A Role for Platelet-Derived Growth Factor {beta}-Receptor in a Newborn Rat Model of Endothelin-Mediated Pulmonary Vascular Remodeling

Robert P Jankov1*, Crystal Kantores1, Rosetta Belcastro1, Soojin Yi1, Ross A Ridsdale1, Martin Post1, and A. Keith Tanswell1

1 Clinical Integrative Biology, Sunnybrook & Women's Research Institute, Toronto, Ontario, Canada

* To whom correspondence should be addressed. E-mail: robert.jankov{at}sw.ca.

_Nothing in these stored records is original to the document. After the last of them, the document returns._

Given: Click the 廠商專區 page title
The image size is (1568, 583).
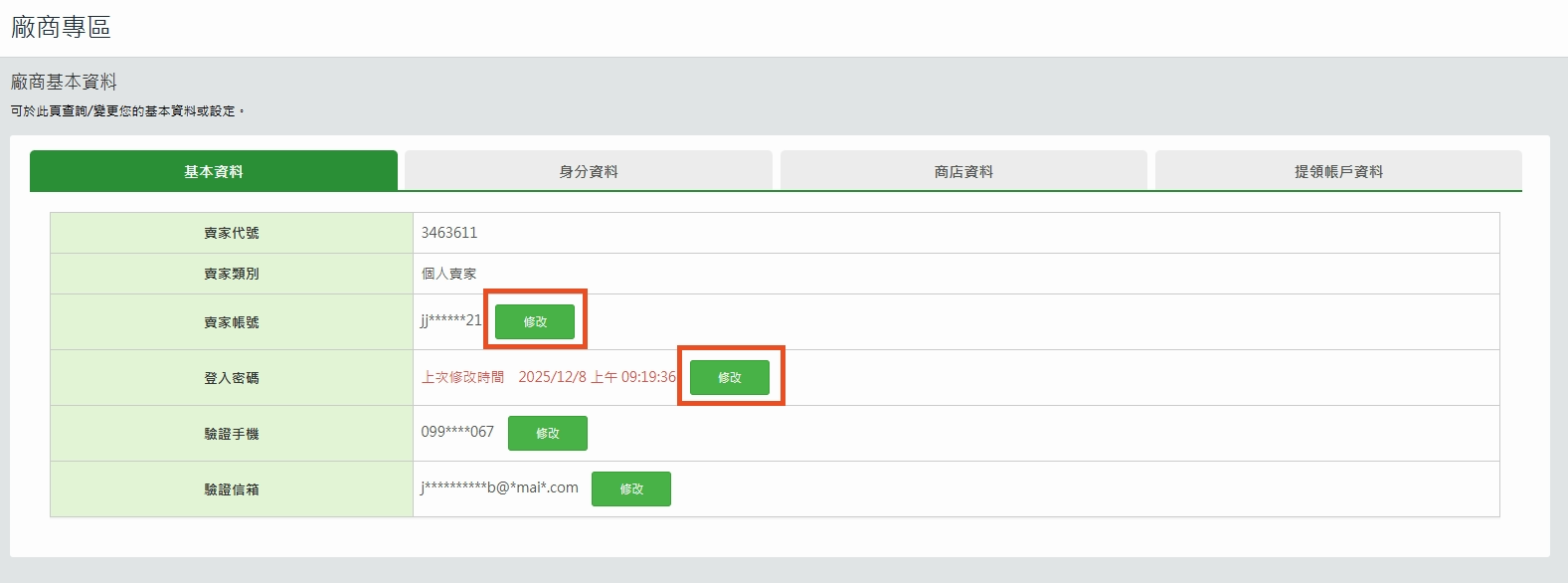Looking at the screenshot, I should coord(61,28).
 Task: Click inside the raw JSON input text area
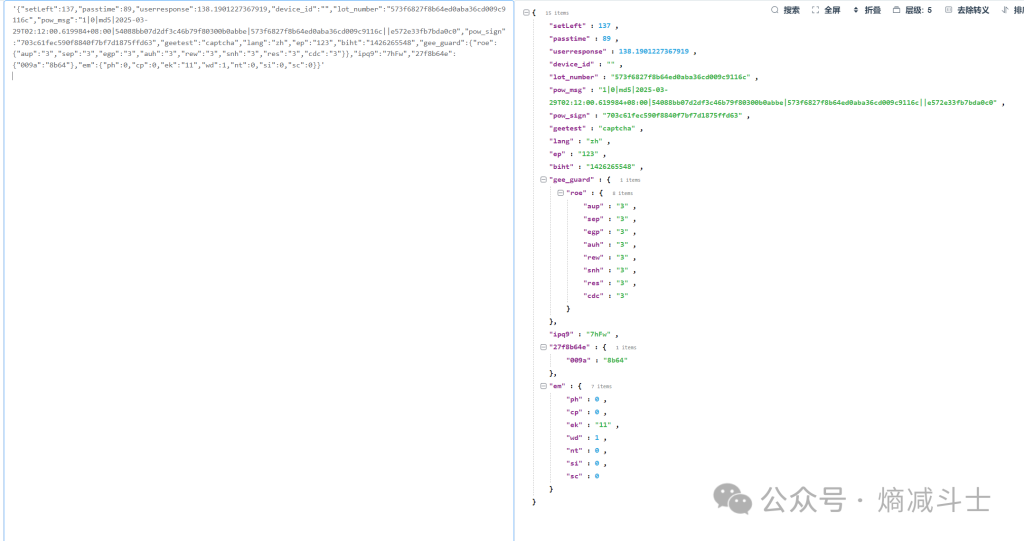click(258, 300)
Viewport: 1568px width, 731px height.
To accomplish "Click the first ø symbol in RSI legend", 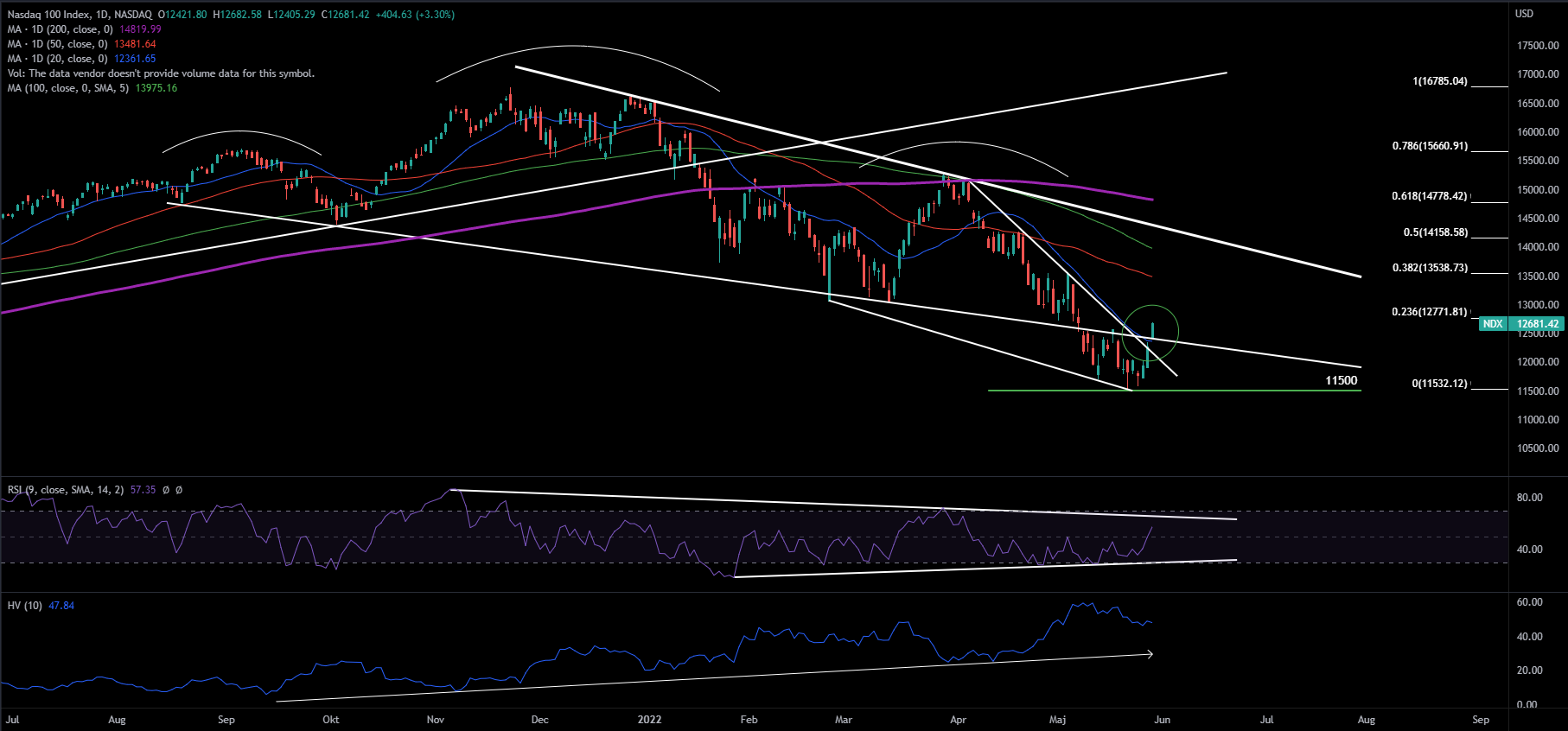I will click(166, 490).
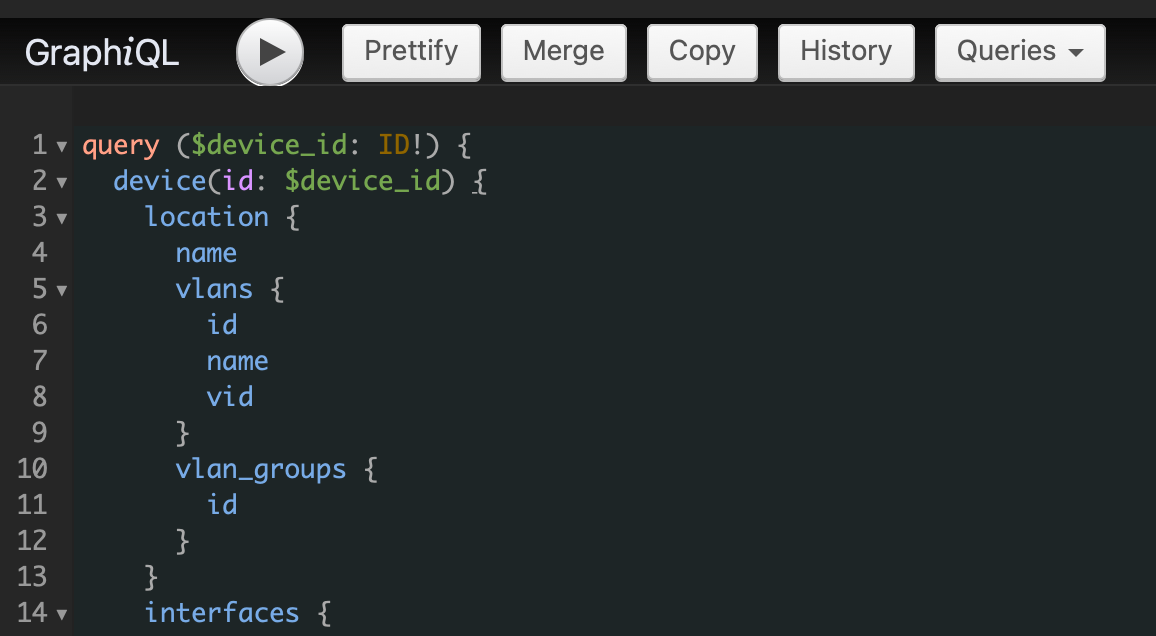Screen dimensions: 1156x636
Task: Open the Queries dropdown menu
Action: click(1019, 51)
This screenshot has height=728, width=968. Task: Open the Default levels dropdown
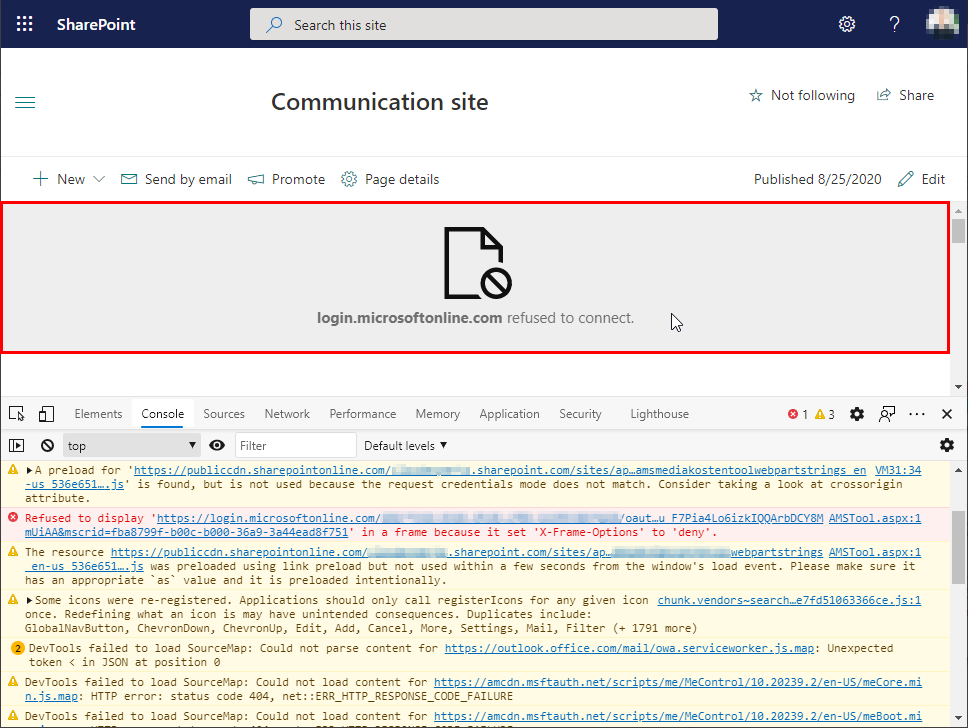click(406, 444)
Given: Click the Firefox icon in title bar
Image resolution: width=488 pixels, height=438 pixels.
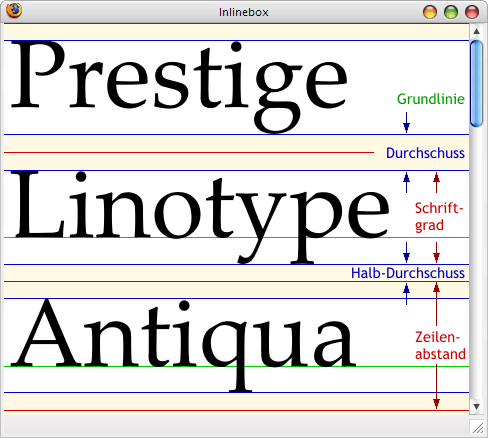Looking at the screenshot, I should 14,10.
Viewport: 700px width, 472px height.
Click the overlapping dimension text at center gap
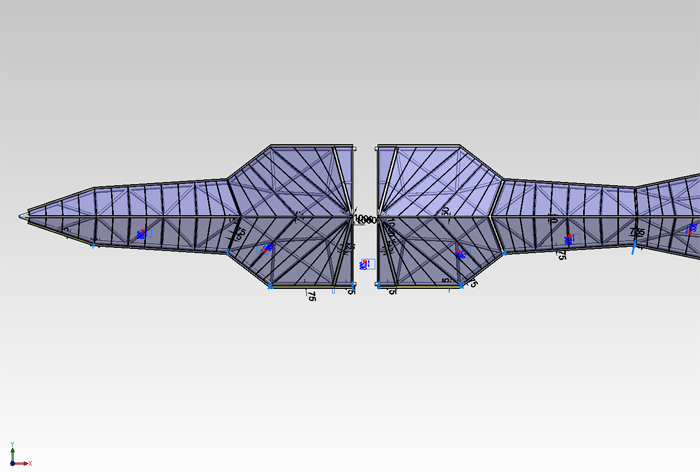[365, 219]
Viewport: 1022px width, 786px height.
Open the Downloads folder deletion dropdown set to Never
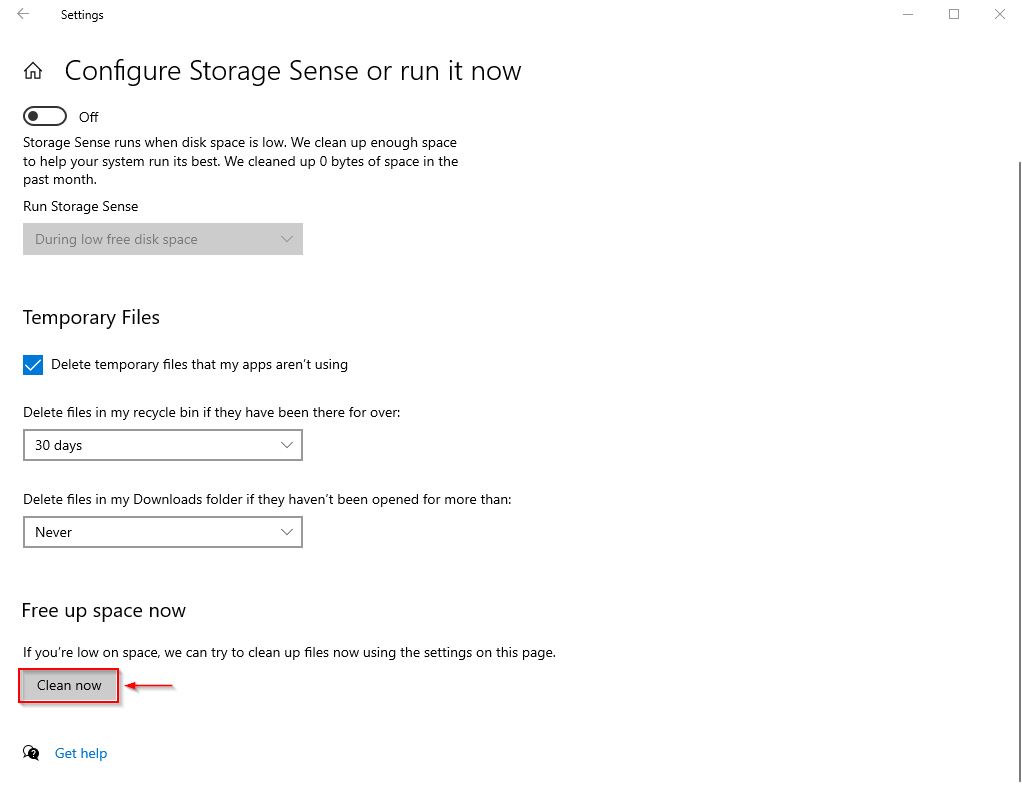click(163, 531)
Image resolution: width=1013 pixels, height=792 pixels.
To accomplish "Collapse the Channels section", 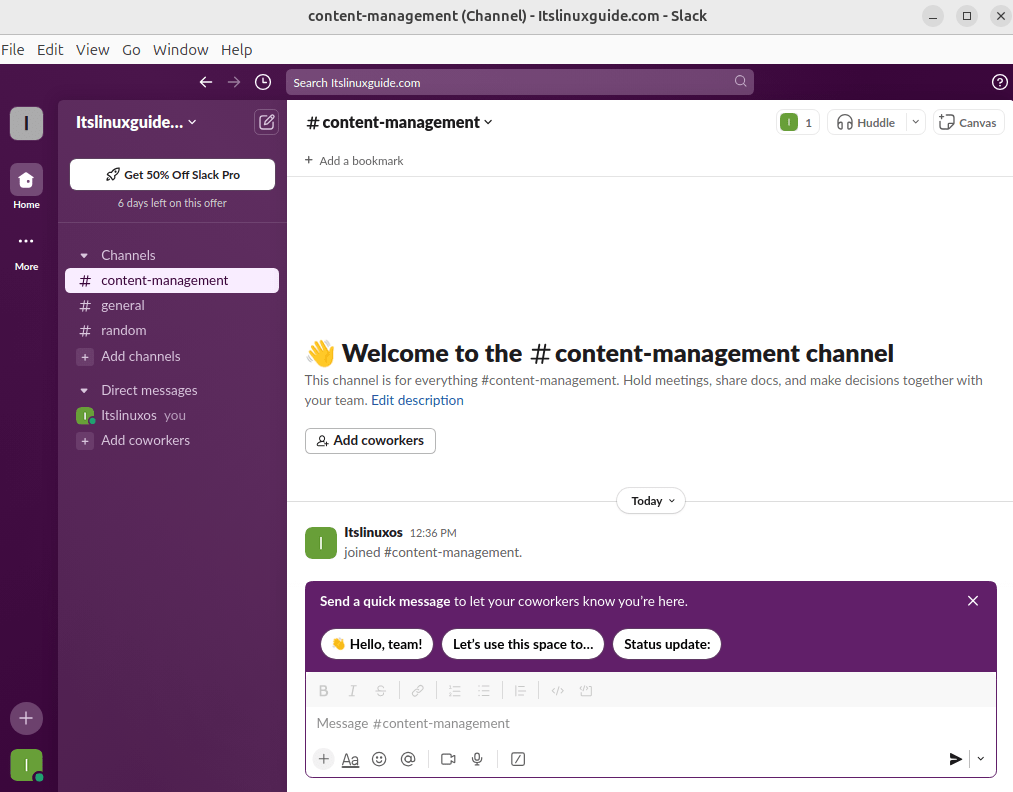I will coord(84,256).
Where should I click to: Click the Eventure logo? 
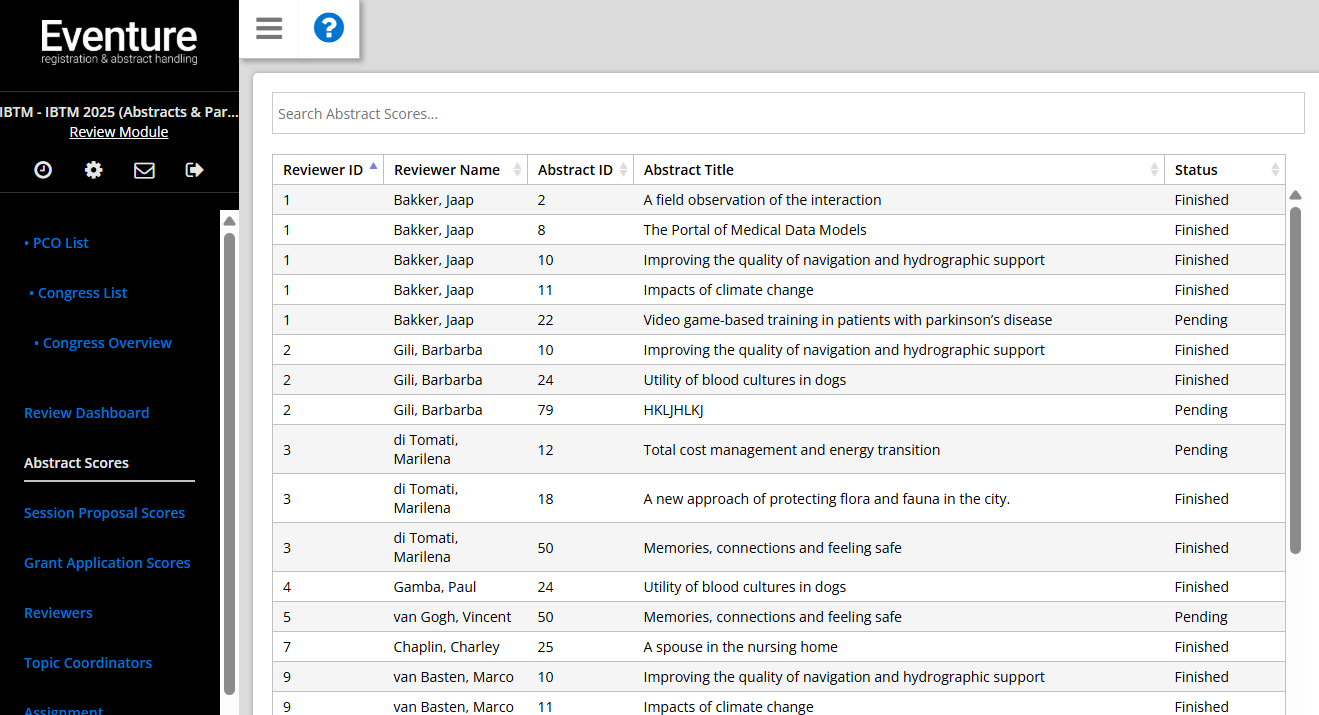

Newborn rats exposed to 60% O2 for 14 days develop endothelin (ET)-1-dependent pulmonary hypertension with vascular remodeling, characterized by increased smooth muscle cell (SMC) proliferation and medial thickening of pulmonary resistance arteries. Using immunohistochemistry and Western blot analyses, we examined the effect of exposure to 60% O2 on expression in the lung of receptors for the platelet-derived growth factors (PDGFs), which are implicated in the pathogenesis of arterial smooth muscle hyperplasia. We observed a marked O2-induced up-regulation of PDGF-{alpha} and -{beta} receptors (PDGF-{alpha}R and -{beta}R) on arterial smooth muscle. This led us to examine pulmonary vascular PDGF receptor expression in 60% O2-exposed rats given SB217242, a combined ET receptor antagonist, which we found prevented the O2-induced up-regulation of PDGF-{beta}R, but not the -{alpha}R, on arterial smooth muscle. PDGF-BB, a major PDGF-{beta}R ligand, was found to be a potent in vitro inducer of hyperplasia and DNA synthesis in cultured pulmonary artery SMCs from infant rats. A critical role for PDGF-{beta}R ligands in arterial SMC proliferation was confirmed in vivo using a truncated soluble PDGF-{beta}R intervention, which attenuated SMC proliferation induced by exposure to 60% O2. Collectively, these data are consistent with a major role for PDGF-{beta}R-mediated SMC proliferation, acting downstream of increased ET-1 in a newborn rat model of 60% O2-induced pulmonary hypertension.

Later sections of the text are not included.